2) Invest in new bus & MAX lines to help people get where they need to go.
What this means for T2020:
- A majority of T2020 dollars must be used on improving service reliability, service expansion and new bus lines in underserved, low-income, and communities of color, and result in significantly increased transit mode share.
- Investments must be prioritized near current and planned affordable housing, as well as in underserved, low-income, and communities of color. Investments must be responsive where the community has requested improved transit service.
- T2020 investments must not expand roadway capacity other than in support of additional public transit, through center turn lanes and safe access management techniques, active transportation, and ADA infrastructure.
- Investments must demonstrably reduce vehicle miles traveled and climate emissions to meet or exceed established regional goals for GHG reductions.
3) Ensure that transportation investments are transparent and accountable to the community.
What this means for T2020:
- T2020 corridors, projects, and programs must demonstrably deliver on community priorities, lifting up those voices historically underrepresented in decision making, as reflected through a current or planned equity analysis, public comment, and input from community-based leaders through Metro’s RTP, Climate Smart Communities, 2019 Coordinated Outreach, and similar local outreach.
- Investments that have not undergone robust and recent community involvement that includes an equity analysis, must not be included.
- T2020 investments must include stable funding secured from a progressive financing mechanism that does not cause nor exacerbate harm to low-income communities and communities of color.
- Investments cannot be based solely on polling of likely voters – this data does not reflect the priorities of the communities who rely on transit, and it does not take into account the unique position we will be in 2020 to engage a different voter profile than is captured in a “likely voter” sample.
4) Make a multimodal transportation system that is safe and accessible for people of all ages, abilities, and backgrounds.
What this means for T2020:
- A majority of T2020 dollars must be used on improving transit service reliability, service expansion, and new bus lines, and result in significantly increased transit mode share.
- Investments must fully complete the regional active transportation network, including walking, bicycling, and ADA access to transit, employment centers, affordable housing, main streets, and trails to access parks and natural areas.
- Projects must be prioritized in underserved communities, low-income communities, and communities of color.
- Investments must ensure physical accessibility for people of all ages and abilities, including safe and accessible routes to transit.
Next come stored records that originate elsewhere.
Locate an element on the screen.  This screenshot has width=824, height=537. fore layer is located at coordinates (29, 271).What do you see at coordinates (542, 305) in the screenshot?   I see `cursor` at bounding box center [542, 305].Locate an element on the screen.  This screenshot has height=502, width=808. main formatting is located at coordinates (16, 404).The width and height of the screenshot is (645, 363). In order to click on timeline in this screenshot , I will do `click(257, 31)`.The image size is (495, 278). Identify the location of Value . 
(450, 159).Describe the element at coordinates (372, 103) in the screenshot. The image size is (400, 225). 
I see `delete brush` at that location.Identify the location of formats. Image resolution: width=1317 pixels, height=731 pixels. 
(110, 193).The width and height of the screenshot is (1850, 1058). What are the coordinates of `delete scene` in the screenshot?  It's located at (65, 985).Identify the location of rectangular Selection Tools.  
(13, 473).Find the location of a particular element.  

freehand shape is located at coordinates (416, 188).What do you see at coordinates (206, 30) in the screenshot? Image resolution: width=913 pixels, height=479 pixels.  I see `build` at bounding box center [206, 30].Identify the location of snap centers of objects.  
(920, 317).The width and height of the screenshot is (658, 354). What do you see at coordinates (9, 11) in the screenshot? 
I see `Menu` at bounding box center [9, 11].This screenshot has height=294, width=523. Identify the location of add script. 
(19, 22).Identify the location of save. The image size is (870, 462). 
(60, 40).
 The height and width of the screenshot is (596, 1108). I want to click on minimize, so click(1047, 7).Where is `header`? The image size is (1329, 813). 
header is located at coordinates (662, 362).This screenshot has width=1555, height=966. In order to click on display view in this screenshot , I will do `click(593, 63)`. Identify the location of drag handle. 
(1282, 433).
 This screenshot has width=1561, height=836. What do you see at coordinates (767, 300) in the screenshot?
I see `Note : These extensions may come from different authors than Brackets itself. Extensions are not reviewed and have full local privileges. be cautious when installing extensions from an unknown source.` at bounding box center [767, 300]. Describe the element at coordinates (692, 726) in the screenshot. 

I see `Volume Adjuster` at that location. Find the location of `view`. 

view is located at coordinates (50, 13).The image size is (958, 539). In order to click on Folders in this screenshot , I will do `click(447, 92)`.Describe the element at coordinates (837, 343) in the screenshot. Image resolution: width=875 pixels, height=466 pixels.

- Transit stops must be designed based on community-defined safety and comfort needs for transit users.
5) Guarantee funding for programs and operations that increase access to transportation options.
What this means for T2020:
- T2020 investments must include stable funding secured from a progressive funding mechanism for transit service operation expansions, regional travel options that increase access and use of public transit, walking, biking, ride sharing, telecommuting, and Safe Routes to School programs.
- Safe Routes to School should expand in definition to comprehensively include high schools, including new transit service to reach schools currently lacking service.
- Investments must stabilize and work to eliminate transit fares through eliminating fare hikes; establishing permanent, regionwide YouthPass for all youth under 18; and seeking to support other fare relief programs that are easily accessible to the communities they serve.
- Investments must be coordinated with existing efforts to create pricing structures for roadways, freeways, and parking, and revenues from these efforts must be prioritized to transit improvements in underserved, low-income, and communities of color.